* DATA SHOWN:
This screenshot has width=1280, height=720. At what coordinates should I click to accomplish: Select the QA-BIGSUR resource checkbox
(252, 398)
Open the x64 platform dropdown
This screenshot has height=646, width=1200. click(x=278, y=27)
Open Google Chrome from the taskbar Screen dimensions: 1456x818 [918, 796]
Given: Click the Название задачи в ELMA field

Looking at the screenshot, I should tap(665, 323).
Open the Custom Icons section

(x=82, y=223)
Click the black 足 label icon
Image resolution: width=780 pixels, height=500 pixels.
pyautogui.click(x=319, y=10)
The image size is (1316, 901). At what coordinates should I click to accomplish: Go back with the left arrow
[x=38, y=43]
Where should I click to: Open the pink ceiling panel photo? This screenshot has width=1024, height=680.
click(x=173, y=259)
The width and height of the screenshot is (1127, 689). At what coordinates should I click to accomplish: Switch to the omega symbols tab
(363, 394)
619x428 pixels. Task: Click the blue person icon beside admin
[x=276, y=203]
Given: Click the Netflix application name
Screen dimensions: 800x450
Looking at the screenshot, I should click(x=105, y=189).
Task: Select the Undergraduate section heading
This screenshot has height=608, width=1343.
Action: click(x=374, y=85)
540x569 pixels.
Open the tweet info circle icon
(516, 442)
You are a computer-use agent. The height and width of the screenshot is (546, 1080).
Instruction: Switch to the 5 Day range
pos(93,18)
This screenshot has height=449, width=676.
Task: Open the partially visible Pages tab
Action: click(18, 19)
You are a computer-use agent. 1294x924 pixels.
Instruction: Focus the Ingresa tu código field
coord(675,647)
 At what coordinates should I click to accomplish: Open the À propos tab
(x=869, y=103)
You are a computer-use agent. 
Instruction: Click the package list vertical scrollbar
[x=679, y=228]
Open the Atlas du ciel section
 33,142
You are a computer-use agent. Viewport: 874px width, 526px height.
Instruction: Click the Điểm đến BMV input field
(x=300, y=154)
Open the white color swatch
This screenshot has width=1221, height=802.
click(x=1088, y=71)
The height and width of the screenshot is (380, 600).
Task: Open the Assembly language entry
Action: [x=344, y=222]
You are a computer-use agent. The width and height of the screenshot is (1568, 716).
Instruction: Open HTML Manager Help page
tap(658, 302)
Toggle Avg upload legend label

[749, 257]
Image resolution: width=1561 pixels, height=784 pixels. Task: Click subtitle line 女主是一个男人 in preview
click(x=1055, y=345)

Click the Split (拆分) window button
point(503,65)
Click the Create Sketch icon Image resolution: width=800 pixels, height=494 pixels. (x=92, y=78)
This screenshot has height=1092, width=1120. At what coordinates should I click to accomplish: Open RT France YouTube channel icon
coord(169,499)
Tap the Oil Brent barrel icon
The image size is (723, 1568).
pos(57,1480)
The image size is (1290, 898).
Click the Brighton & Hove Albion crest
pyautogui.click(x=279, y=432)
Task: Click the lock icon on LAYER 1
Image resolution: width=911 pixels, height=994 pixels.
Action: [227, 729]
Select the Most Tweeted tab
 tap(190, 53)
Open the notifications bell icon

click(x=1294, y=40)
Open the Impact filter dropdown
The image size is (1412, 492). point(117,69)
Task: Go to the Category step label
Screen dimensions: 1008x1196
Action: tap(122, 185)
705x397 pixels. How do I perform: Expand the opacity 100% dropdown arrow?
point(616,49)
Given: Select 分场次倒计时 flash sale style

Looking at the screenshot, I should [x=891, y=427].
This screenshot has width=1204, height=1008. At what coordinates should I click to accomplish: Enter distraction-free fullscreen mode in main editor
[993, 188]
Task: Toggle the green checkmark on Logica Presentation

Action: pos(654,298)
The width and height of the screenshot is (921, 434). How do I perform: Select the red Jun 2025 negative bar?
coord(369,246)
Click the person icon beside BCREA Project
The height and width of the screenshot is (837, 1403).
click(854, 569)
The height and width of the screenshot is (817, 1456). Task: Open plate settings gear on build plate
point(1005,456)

* WHAT THE TASK ASKS: Every line of the material should be transcribed without alteration.

* ANSWER FOR THE TASK:
This screenshot has width=1280, height=720. At what coordinates should I click to accomplish: Select the QA-BIGSUR resource checkbox
(252, 398)
Open the x64 platform dropdown
This screenshot has height=646, width=1200. click(x=278, y=27)
Open Google Chrome from the taskbar Screen dimensions: 1456x818 [918, 796]
Given: Click the Название задачи в ELMA field

Looking at the screenshot, I should tap(665, 323).
Open the Custom Icons section

(x=82, y=223)
Click the black 足 label icon
Image resolution: width=780 pixels, height=500 pixels.
pyautogui.click(x=319, y=10)
The image size is (1316, 901). At what coordinates should I click to accomplish: Go back with the left arrow
[x=38, y=43]
Where should I click to: Open the pink ceiling panel photo? This screenshot has width=1024, height=680.
click(x=173, y=259)
The width and height of the screenshot is (1127, 689). At what coordinates should I click to accomplish: Switch to the omega symbols tab
(363, 394)
619x428 pixels. Task: Click the blue person icon beside admin
[x=276, y=203]
Given: Click the Netflix application name
Screen dimensions: 800x450
Looking at the screenshot, I should click(x=105, y=189).
Task: Select the Undergraduate section heading
This screenshot has height=608, width=1343.
Action: click(x=374, y=85)
540x569 pixels.
Open the tweet info circle icon
(516, 442)
You are a computer-use agent. The height and width of the screenshot is (546, 1080).
Instruction: Switch to the 5 Day range
pos(93,18)
This screenshot has height=449, width=676.
Task: Open the partially visible Pages tab
Action: click(18, 19)
You are a computer-use agent. 1294x924 pixels.
Instruction: Focus the Ingresa tu código field
coord(675,647)
 At what coordinates should I click to accomplish: Open the À propos tab
(x=869, y=103)
You are a computer-use agent. 
Instruction: Click the package list vertical scrollbar
[x=679, y=228]
Open the Atlas du ciel section
 33,142
You are a computer-use agent. Viewport: 874px width, 526px height.
Instruction: Click the Điểm đến BMV input field
(x=300, y=154)
Open the white color swatch
This screenshot has width=1221, height=802.
click(x=1088, y=71)
The height and width of the screenshot is (380, 600).
Task: Open the Assembly language entry
Action: [x=344, y=222]
You are a computer-use agent. The width and height of the screenshot is (1568, 716).
Instruction: Open HTML Manager Help page
tap(658, 302)
Toggle Avg upload legend label

[749, 257]
Image resolution: width=1561 pixels, height=784 pixels. Task: Click subtitle line 女主是一个男人 in preview
click(x=1055, y=345)

Click the Split (拆分) window button
point(503,65)
Click the Create Sketch icon Image resolution: width=800 pixels, height=494 pixels. (x=92, y=78)
This screenshot has height=1092, width=1120. At what coordinates should I click to accomplish: Open RT France YouTube channel icon
coord(169,499)
Tap the Oil Brent barrel icon
The image size is (723, 1568).
pos(57,1480)
The image size is (1290, 898).
Click the Brighton & Hove Albion crest
pyautogui.click(x=279, y=432)
Task: Click the lock icon on LAYER 1
Image resolution: width=911 pixels, height=994 pixels.
Action: [227, 729]
Select the Most Tweeted tab
 tap(190, 53)
Open the notifications bell icon

click(x=1294, y=40)
Open the Impact filter dropdown
The image size is (1412, 492). point(117,69)
Task: Go to the Category step label
Screen dimensions: 1008x1196
Action: tap(122, 185)
705x397 pixels. How do I perform: Expand the opacity 100% dropdown arrow?
point(616,49)
Given: Select 分场次倒计时 flash sale style

Looking at the screenshot, I should [x=891, y=427].
This screenshot has width=1204, height=1008. At what coordinates should I click to accomplish: Enter distraction-free fullscreen mode in main editor
[993, 188]
Task: Toggle the green checkmark on Logica Presentation

Action: pos(654,298)
The width and height of the screenshot is (921, 434). How do I perform: Select the red Jun 2025 negative bar?
coord(369,246)
Click the person icon beside BCREA Project
The height and width of the screenshot is (837, 1403).
click(854, 569)
The height and width of the screenshot is (817, 1456). Task: Open plate settings gear on build plate
point(1005,456)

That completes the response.